# Surrey pet supplies viv?



## Salazare Slytherin (Oct 21, 2009)

Upgrading the corn snakes.

Can anyone help me with this.
I am looking to order this viv from surrey pet supplies but they don't indicate if there is a delivery charge?
Vivexotic Ex48 Ellmau Beech - Surrey Pet Supplies
they state something about VAT and all that blah but it says including?

does that mean it is taken into the £84.92 price.

is the viv deliverd for £84.92 or do I have too pay extra and if I do I know where I can get them cheaper anyways.

I just dont have transport to pick them up thats all.

I don't normally order this kind of stuff over the internet so I don't have a damn clue.

thanks for any replies.:2thumb:


----------



## Shellsfeathers&fur (Jan 18, 2009)

Delivery info is here:

Delivery Costs And Times - Surrey Pet Supplies

Presumably when you go to pay it will put the delivery charge in - as obviously don't know the exact weight, but if under 20kgs it should be £3.99.

Apologies if I'm wrong, but if you put it into your cart, set up an account etc it will say before you actually pay.


----------



## waynegarland (Feb 1, 2007)

They charge £6.99 for delivery of the EX48 for each viv but if you order 3 or more they charge £49.99 for a pallet delivery so it's cheaper to order separately.

Have had 5 EX48's delivered recently from them with no problems.


----------



## Salazare Slytherin (Oct 21, 2009)

Stephen P said:


> Delivery info is here:
> 
> Delivery Costs And Times - Surrey Pet Supplies
> 
> ...





waynegarland said:


> They charge £6.99 for delivery of the EX48 for each viv but if you order 3 or more they charge £49.99 for a pallet delivery so it's cheaper to order separately.
> 
> Have had 5 EX48's delivered recently from them with no problems.


thanks guys  awesome stuff.
I can pay that.

Just set up an account when I went to the checkout I seen what you meant.

orderd the viv and you guys ahve been a great help : victory:

thankyou:notworthy:


----------



## weemanelite (Jul 28, 2010)

Was looking at this thread earlier and noticed the recent delivery statement, on their website, that orders received before 1pm will be sent out next day! That's gotta be a good thing. Ordered my new viv tonight so guess it will be here friday.


----------



## MP reptiles (Dec 30, 2010)

weemanelite said:


> Was looking at this thread earlier and noticed the recent delivery statement, on their website, that orders received before 1pm will be sent out next day! That's gotta be a good thing. Ordered my new viv tonight so guess it will be here friday.

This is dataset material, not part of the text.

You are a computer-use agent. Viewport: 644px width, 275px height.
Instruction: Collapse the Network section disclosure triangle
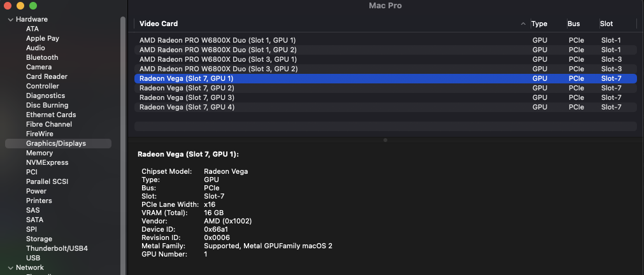point(10,268)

 not guaranteed i have had two very good experiences with them where it came within two days but 1 experience took 10 days


----------



## petman99 (Aug 22, 2010)

MP reptiles said:


> not guaranteed i have had two very good experiences with them where it came within two days but 1 experience took 10 days


Thats why we have changed things and within a few weeks the website will be stocked controlled so that should help even more.


----------



## weemanelite (Jul 28, 2010)

MP reptiles said:


> not guaranteed i have had two very good experiences with them where it came within two days but 1 experience took 10 days


I'll let you all know how I get on. Cheers for the heads up tho


----------



## weemanelite (Jul 28, 2010)

weemanelite said:


> I'll let you all know how I get on. Cheers for the heads up tho


Well the new viv turned up today as stated so well pleased thank you Surrey Pets


----------



## petman99 (Aug 22, 2010)

weemanelite said:


> Well the new viv turned up today as stated so well pleased thank you Surrey Pets


You are very welcome.


----------



## Genseric (Oct 7, 2007)

I'm thinking about ordering one to be sent here.. Are the vivexotic vivs any good?


----------



## petman99 (Aug 22, 2010)

Genseric said:


> I'm thinking about ordering one to be sent here.. Are the vivexotic vivs any good?


I would say for the money yes they are.
We have over 70 setup at our retail store and no problems.


----------



## Malymaz (Oct 11, 2010)

petman99 said:


> I would say for the money yes they are.
> We have over 70 setup at our retail store and no problems.


I normally order online but went for a drive to surrey pets today and it was well worth the trip the customer service was absolutely fantastic at one point I had 4 people helping me I came out with two ex48s and 2 high range pulse stats and alot of extra stuff for the dog couldn't be happier they even carried my things to the car! Just want to say thank you to them all
Gary


----------



## petman99 (Aug 22, 2010)

Malymaz said:


> I normally order online but went for a drive to surrey pets today and it was well worth the trip the customer service was absolutely fantastic at one point I had 4 people helping me I came out with two ex48s and 2 high range pulse stats and alot of extra stuff for the dog couldn't be happier they even carried my things to the car! Just want to say thank you to them all
> Gary


Glad you were happy with the service
It is always nice to get feedback good or bad.


----------



## spottymint (Oct 3, 2010)

Ordered an Exo top, Sunday evening, arrived today.

Just need the bulbs now, didn't trust postie with those.

Someone down Surrey pet supplies, get's carried away with the bubble wrap/brown tape, still it thrawts postie damage:2thumb: !


----------



## petman99 (Aug 22, 2010)

spottymint said:


> Ordered an Exo top, Sunday evening, arrived today.
> 
> Just need the bulbs now, didn't trust postie with those.
> 
> Someone down Surrey pet supplies, get's carried away with the bubble wrap/brown tape, still it thrawts postie damage:2thumb: !


Glad you were happy with the service.


----------